## [Prompt]
Set down the lines of the material below word for word, from its first line through the line containing "I want to click on colorbar-tick-label: 0.6, so", both included.
··········
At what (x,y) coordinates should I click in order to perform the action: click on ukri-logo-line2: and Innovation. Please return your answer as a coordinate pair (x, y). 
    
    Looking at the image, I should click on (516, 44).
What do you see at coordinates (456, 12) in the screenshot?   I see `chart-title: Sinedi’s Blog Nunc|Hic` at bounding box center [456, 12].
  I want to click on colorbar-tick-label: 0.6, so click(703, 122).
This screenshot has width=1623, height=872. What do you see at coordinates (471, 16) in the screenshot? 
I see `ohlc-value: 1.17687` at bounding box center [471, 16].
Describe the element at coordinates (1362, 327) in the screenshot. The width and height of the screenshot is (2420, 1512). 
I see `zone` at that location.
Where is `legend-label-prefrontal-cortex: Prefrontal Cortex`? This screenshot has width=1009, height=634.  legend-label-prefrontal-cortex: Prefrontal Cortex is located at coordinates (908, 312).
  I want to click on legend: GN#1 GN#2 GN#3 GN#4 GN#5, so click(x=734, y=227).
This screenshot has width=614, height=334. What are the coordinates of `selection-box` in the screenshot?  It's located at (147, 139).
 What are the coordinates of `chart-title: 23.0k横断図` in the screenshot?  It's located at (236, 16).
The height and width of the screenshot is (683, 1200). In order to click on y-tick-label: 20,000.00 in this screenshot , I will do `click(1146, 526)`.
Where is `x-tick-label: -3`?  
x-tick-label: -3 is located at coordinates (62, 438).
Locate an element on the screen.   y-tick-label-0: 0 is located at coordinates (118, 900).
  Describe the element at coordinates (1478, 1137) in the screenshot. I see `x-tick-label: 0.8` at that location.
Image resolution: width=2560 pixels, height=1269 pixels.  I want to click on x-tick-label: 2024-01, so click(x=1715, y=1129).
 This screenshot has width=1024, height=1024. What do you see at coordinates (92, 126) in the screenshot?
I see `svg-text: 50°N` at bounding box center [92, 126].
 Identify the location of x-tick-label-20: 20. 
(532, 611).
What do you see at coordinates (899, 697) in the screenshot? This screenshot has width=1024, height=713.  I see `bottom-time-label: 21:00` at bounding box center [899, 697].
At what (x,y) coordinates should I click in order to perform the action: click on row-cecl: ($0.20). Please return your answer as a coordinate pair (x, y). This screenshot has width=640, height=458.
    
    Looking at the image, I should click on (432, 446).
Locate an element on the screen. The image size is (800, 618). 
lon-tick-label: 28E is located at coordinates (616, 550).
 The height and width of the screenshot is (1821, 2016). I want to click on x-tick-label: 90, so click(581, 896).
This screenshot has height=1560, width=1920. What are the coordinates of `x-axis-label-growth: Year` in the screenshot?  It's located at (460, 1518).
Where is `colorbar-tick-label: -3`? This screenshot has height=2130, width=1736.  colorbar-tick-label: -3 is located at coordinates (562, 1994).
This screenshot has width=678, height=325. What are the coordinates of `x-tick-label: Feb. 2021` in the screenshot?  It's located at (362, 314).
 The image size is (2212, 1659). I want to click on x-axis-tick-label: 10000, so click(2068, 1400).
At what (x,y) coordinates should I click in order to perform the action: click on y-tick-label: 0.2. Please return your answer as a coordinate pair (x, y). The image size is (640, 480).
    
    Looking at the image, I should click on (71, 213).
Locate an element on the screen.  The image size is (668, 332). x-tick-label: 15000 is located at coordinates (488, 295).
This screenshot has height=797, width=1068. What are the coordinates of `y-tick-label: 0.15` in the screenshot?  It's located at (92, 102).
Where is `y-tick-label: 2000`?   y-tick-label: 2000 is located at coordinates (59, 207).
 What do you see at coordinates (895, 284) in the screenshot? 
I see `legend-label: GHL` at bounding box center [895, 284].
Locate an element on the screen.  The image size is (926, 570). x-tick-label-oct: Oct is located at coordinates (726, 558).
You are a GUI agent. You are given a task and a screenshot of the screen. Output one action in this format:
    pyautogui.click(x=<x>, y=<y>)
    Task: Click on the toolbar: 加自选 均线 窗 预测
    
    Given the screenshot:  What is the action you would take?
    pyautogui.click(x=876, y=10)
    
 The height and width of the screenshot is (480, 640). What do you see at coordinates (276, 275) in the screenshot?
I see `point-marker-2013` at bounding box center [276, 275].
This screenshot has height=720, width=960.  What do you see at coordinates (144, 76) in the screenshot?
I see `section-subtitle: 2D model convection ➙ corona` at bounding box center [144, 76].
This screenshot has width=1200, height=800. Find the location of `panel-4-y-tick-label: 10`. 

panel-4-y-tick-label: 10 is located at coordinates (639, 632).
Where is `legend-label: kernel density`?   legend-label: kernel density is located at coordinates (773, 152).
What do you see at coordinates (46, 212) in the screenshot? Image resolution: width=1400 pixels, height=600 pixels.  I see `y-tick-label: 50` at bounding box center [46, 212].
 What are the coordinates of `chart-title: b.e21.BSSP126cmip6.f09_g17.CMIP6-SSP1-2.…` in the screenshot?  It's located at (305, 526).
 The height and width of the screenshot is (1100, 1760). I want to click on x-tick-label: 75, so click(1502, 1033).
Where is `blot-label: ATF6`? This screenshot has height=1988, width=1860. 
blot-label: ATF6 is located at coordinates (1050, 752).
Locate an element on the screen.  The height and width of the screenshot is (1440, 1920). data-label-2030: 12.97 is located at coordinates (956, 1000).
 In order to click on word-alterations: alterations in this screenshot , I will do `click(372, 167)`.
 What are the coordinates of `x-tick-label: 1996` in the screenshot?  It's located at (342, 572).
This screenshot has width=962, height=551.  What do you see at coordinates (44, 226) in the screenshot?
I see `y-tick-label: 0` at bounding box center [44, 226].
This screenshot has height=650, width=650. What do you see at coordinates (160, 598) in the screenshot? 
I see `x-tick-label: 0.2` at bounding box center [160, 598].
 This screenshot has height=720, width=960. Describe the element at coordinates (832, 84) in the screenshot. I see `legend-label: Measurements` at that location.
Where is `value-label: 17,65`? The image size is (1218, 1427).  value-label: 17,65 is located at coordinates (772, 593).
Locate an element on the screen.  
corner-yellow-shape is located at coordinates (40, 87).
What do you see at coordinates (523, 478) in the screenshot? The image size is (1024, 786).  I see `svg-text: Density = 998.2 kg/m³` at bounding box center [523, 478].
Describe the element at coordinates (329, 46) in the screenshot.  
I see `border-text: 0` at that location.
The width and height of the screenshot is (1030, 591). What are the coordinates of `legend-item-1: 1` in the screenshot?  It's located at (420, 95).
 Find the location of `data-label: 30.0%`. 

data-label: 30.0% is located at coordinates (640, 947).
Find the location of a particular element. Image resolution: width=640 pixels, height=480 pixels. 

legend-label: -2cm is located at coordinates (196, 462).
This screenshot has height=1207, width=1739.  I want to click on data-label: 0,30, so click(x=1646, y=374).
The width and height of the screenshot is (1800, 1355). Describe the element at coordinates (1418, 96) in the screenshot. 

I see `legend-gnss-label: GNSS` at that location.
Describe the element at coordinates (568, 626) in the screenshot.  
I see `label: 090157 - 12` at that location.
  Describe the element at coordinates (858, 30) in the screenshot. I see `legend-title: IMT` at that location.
··········
## [Result below]
At what (x,y) coordinates should I click in order to perform the action: click on ukri-logo-line2: and Innovation. Please return your answer as a coordinate pair (x, y). 
    
    Looking at the image, I should click on (516, 44).
What do you see at coordinates (456, 12) in the screenshot?   I see `chart-title: Sinedi’s Blog Nunc|Hic` at bounding box center [456, 12].
  I want to click on colorbar-tick-label: 0.6, so click(703, 122).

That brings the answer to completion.